(Items listed in a dataset)
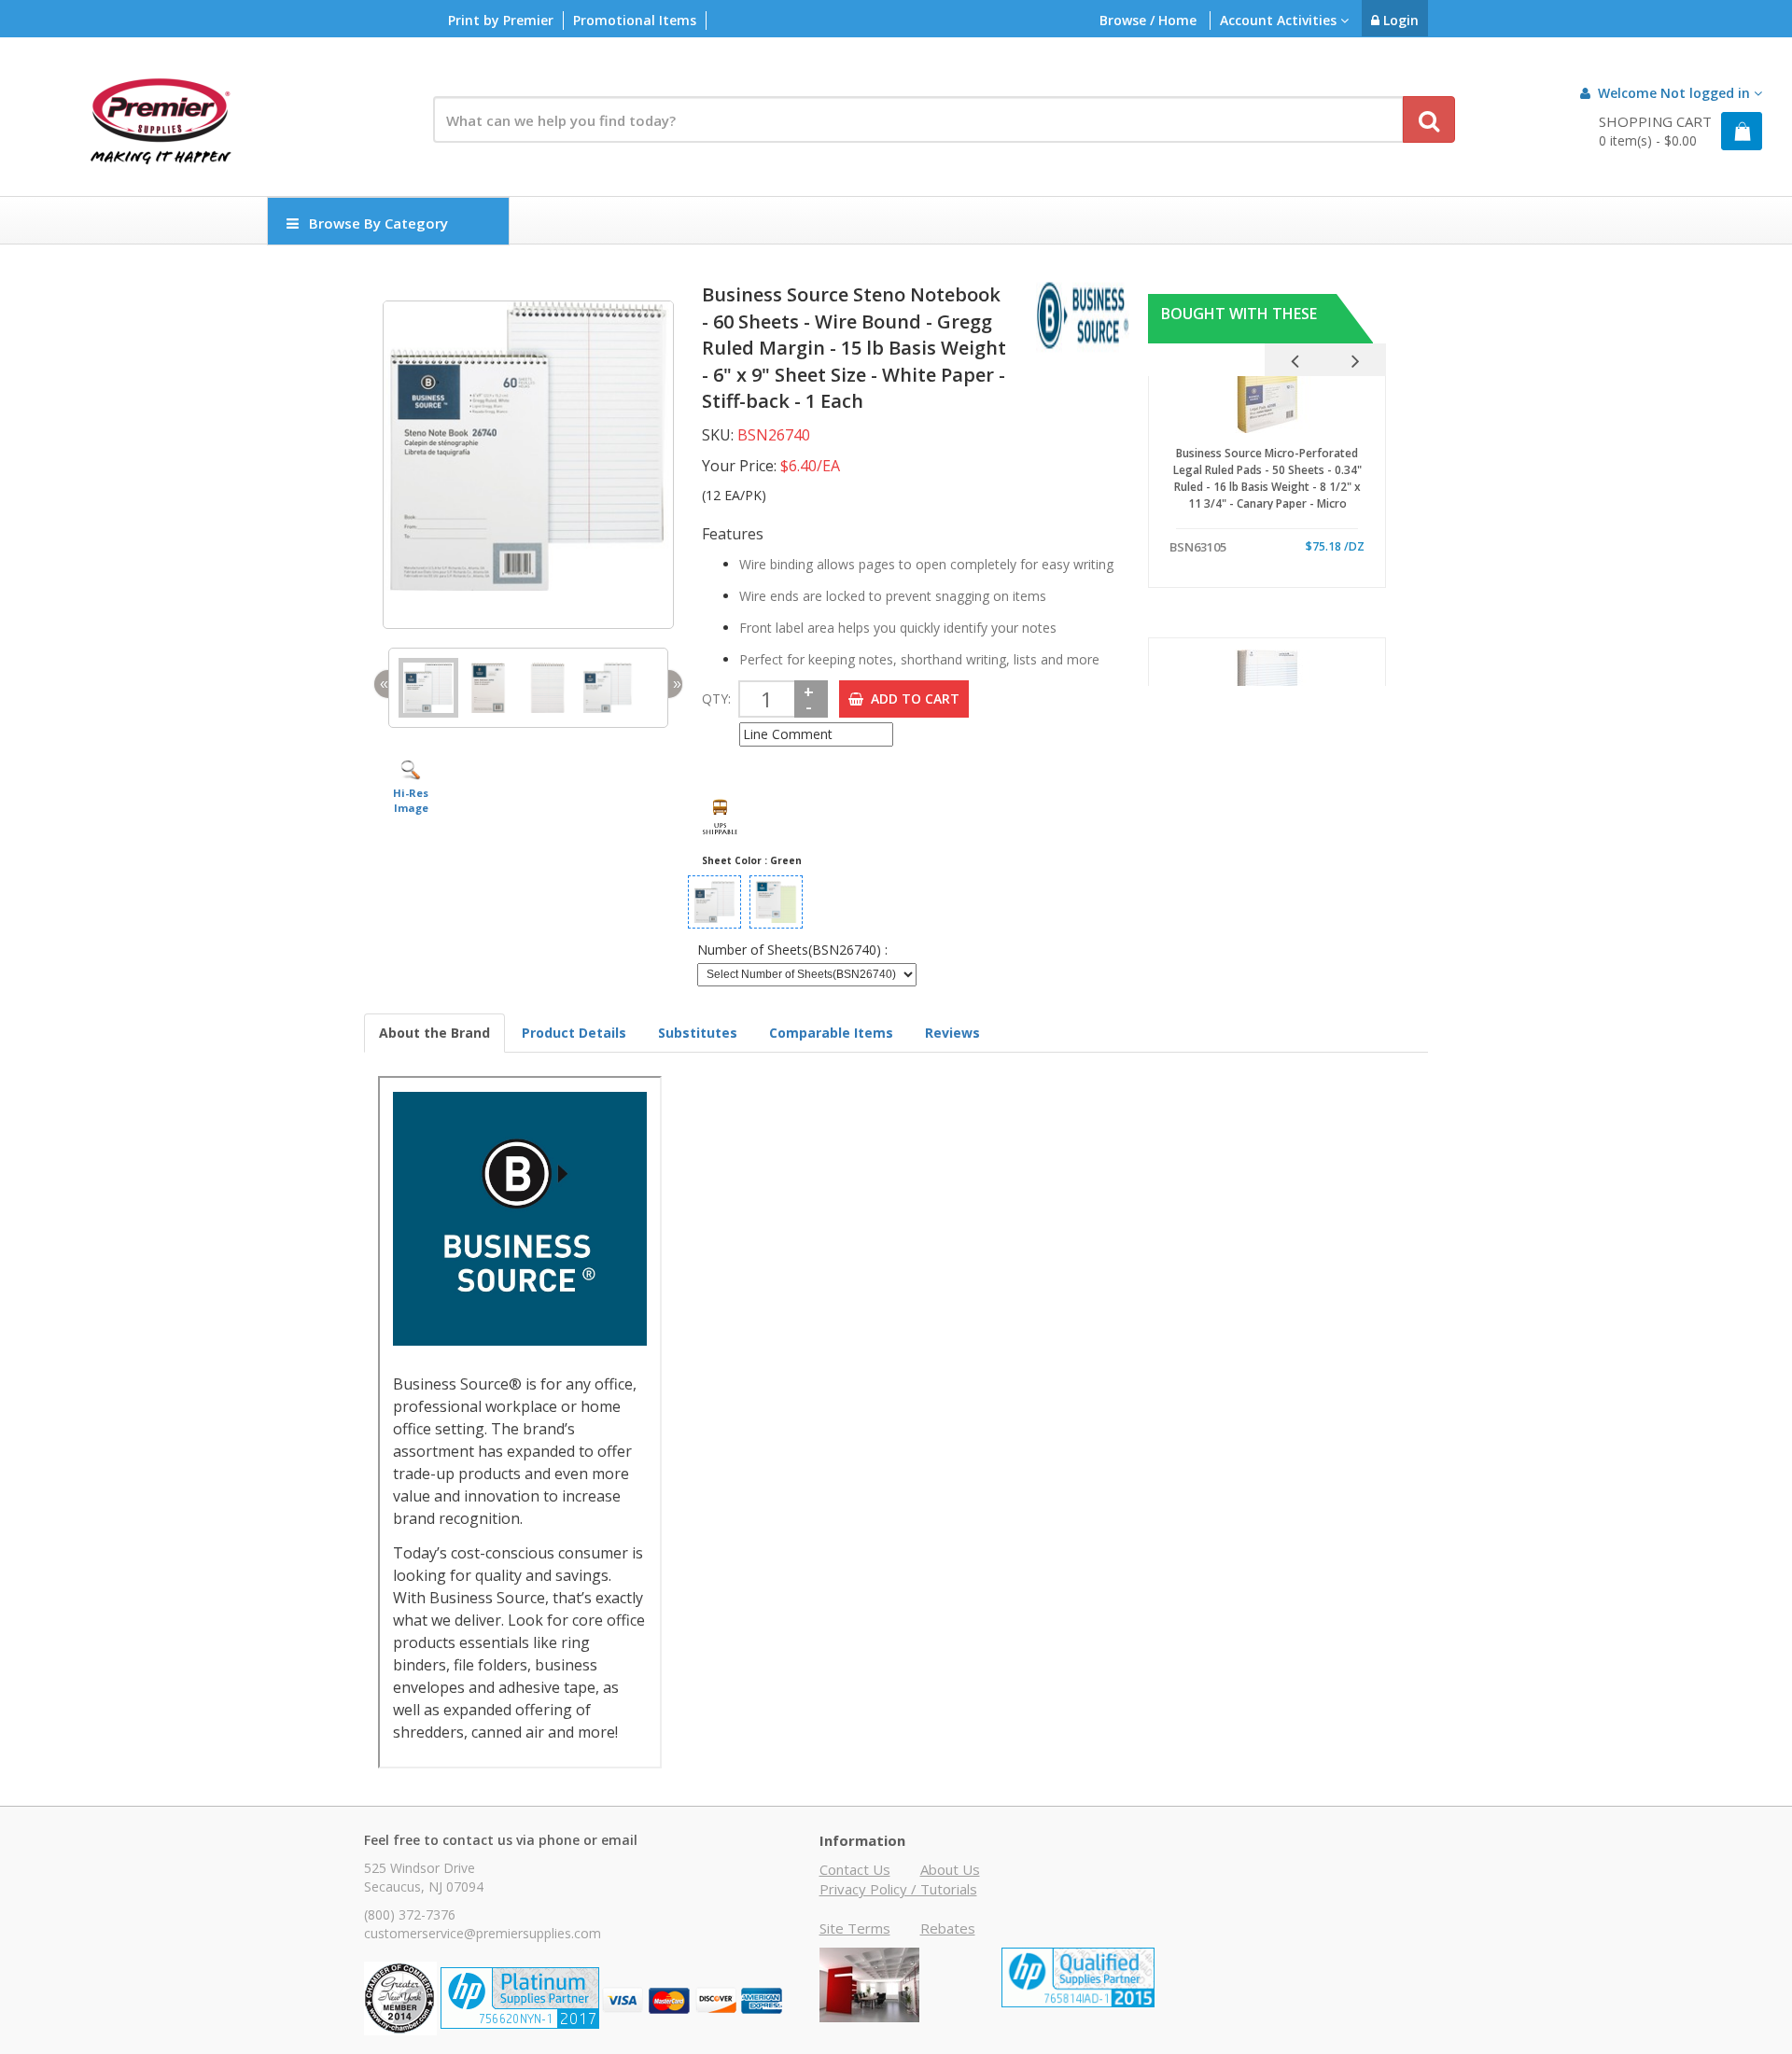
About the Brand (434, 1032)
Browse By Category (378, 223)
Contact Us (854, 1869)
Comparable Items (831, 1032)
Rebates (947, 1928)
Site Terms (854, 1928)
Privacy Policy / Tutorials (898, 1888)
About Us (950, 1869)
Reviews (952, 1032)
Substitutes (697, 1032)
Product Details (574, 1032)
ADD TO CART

_What needs to be done_: Would you restate the records above word for word and exclude the pictures?

_Reply_:
About the Brand (434, 1032)
Browse By Category (378, 223)
Contact Us (854, 1869)
Comparable Items (831, 1032)
Rebates (947, 1928)
Site Terms (854, 1928)
Privacy Policy / Tutorials (898, 1888)
About Us (950, 1869)
Reviews (952, 1032)
Substitutes (697, 1032)
Product Details (574, 1032)
ADD TO CART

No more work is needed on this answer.